I hope that this year we can finalise our FTA negotiations in order to ratify this agreement in 2012. The FTA is not a one moment action. To develop the environment for a real free movement of goods and services will need much more time.
It is our task to adopt certain legislation, to develop new institutions. This implies a lot of work for us in different spheres: veterinary medicine or sanitary control, technical regulations. Of course this will take sometimes three, sometimes five or seven and sometimes perhaps up to ten years. I hope that in ten years we will talk about real free movement of goods and a more or less free movement of services. This will bring us, Ukraine and the EU, much closer. Afterwards we will consider further steps of European integration.

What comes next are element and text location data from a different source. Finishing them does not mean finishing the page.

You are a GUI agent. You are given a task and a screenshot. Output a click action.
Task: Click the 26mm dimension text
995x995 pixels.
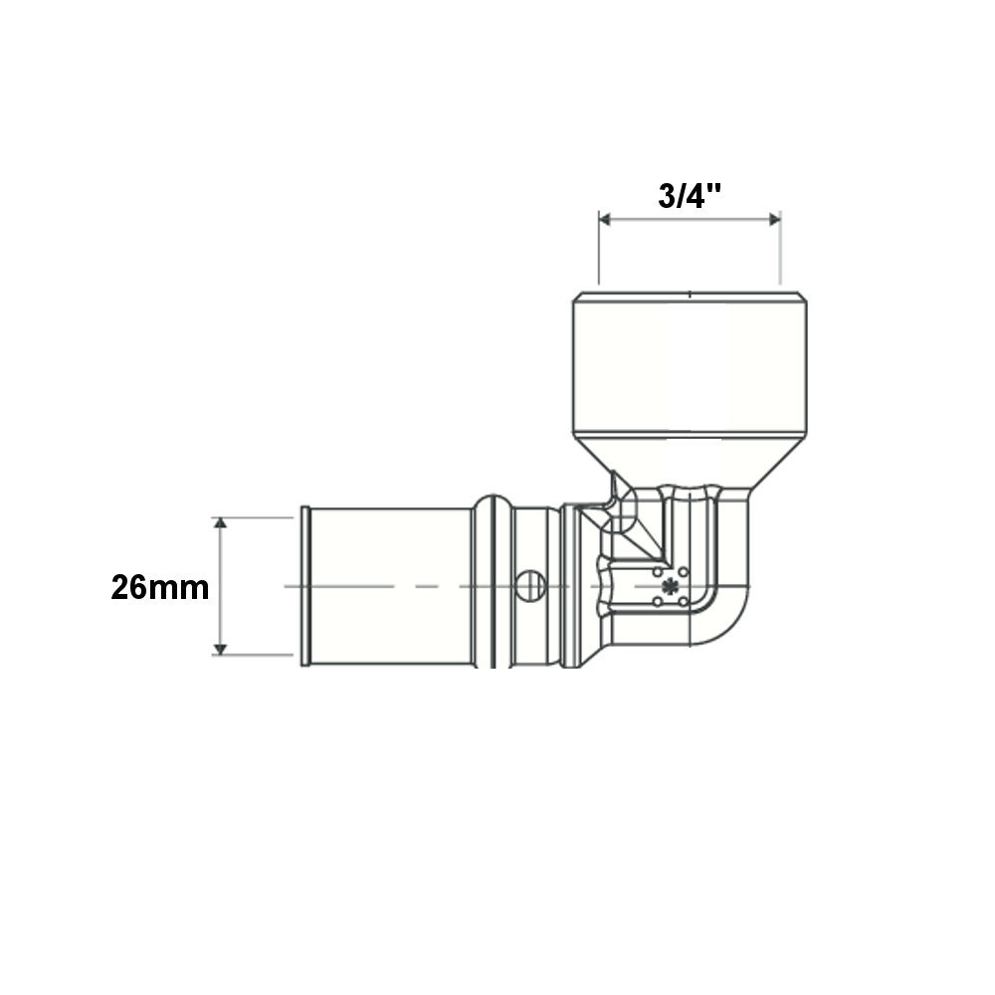(x=160, y=588)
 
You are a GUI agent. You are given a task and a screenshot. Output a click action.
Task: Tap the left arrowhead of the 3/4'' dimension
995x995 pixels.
(x=605, y=220)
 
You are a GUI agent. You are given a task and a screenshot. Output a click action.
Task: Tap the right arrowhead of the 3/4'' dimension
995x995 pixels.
(x=774, y=220)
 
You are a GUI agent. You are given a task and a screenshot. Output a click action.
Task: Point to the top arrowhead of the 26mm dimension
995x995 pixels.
(x=220, y=523)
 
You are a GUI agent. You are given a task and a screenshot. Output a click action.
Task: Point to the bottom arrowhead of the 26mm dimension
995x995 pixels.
(x=220, y=649)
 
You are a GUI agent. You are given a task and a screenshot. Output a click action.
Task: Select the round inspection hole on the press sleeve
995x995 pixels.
(x=530, y=586)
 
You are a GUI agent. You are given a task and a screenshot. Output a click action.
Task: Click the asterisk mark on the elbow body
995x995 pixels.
(x=669, y=586)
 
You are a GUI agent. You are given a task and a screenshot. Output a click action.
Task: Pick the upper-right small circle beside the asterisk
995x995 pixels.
(x=683, y=572)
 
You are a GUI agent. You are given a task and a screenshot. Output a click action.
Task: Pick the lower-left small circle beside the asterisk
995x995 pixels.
(x=658, y=601)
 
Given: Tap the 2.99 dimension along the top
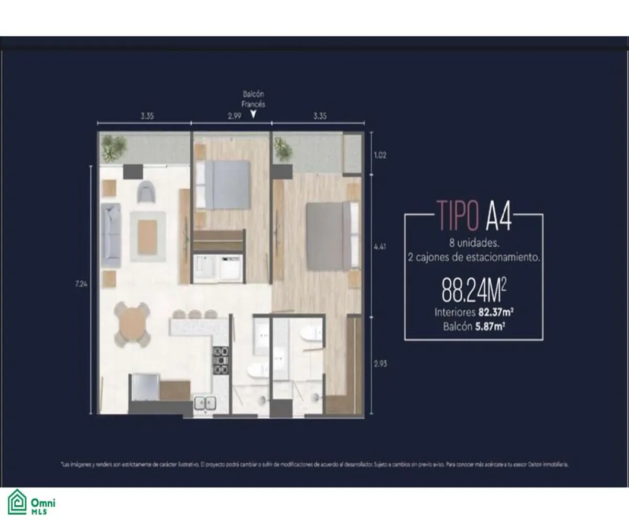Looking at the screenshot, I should pos(234,116).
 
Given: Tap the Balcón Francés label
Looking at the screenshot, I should pos(253,99).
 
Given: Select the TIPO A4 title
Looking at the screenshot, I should pos(473,215).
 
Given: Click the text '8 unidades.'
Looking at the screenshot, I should pos(473,243).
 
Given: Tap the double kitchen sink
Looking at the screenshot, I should pos(205,403).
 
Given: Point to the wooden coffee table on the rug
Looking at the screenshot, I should pos(147,234).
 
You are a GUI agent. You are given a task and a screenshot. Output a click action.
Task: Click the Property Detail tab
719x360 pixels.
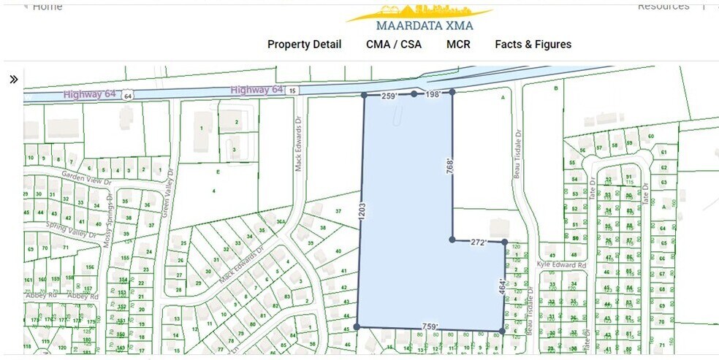304,45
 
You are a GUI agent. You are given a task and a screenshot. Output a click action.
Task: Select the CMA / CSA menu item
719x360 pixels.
394,45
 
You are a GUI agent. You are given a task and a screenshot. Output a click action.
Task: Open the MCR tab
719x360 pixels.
458,45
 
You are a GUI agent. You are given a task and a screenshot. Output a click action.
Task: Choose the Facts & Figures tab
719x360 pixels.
533,45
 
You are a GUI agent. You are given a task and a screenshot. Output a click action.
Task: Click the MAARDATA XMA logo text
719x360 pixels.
419,24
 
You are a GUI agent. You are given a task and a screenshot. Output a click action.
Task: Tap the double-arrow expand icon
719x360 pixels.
14,80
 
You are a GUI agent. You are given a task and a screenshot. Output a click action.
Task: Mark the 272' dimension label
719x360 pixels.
479,242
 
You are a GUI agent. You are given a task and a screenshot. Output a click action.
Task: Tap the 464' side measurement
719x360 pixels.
502,286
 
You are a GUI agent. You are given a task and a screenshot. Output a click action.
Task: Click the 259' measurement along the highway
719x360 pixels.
390,96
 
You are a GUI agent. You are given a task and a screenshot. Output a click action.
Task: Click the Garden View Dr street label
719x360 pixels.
84,176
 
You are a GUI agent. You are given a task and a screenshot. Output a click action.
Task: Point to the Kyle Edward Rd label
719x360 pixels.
562,265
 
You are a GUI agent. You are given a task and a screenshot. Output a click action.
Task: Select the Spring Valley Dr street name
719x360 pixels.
72,230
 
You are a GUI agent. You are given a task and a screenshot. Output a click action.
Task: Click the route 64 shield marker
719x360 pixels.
128,96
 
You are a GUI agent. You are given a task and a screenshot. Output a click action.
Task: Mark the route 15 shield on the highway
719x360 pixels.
292,90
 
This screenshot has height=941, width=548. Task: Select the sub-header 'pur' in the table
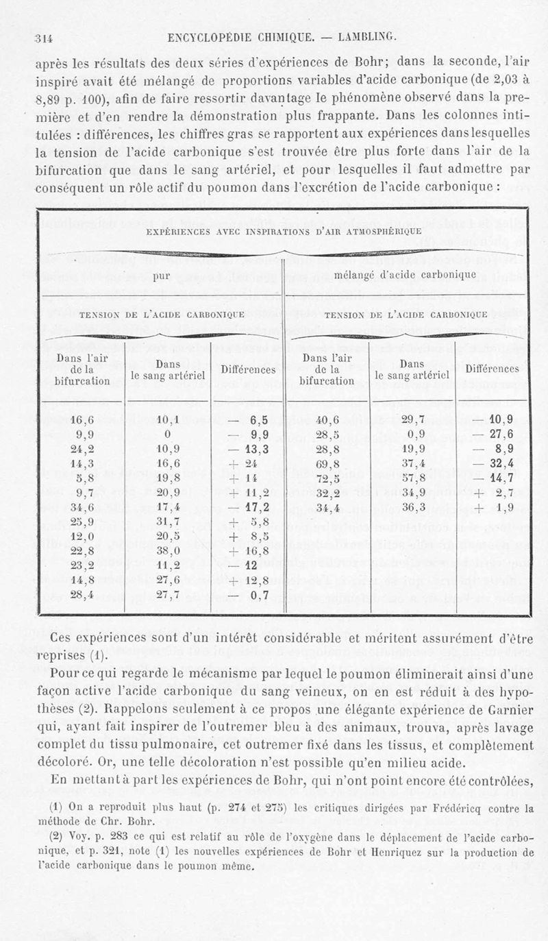[x=161, y=276]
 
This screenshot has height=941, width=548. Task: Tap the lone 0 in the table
[x=167, y=433]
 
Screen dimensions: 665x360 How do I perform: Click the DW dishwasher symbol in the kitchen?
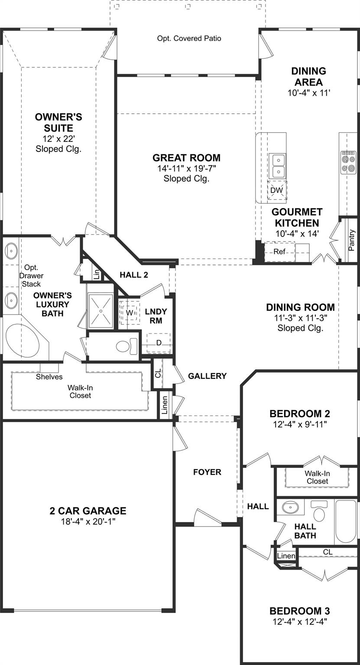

There is still no breakthrough in the negotiations between the European Commission and Ukraine regarding agricultural products. So why are you so optimistic that an agreement might be finalised by the end of the year?
We are not overly optimistic but I think it is a realistic goal. That's why we continue our talks in Brussels. There are some basic regulations on health protection of plants, animals and people which are not an issue for negotiation.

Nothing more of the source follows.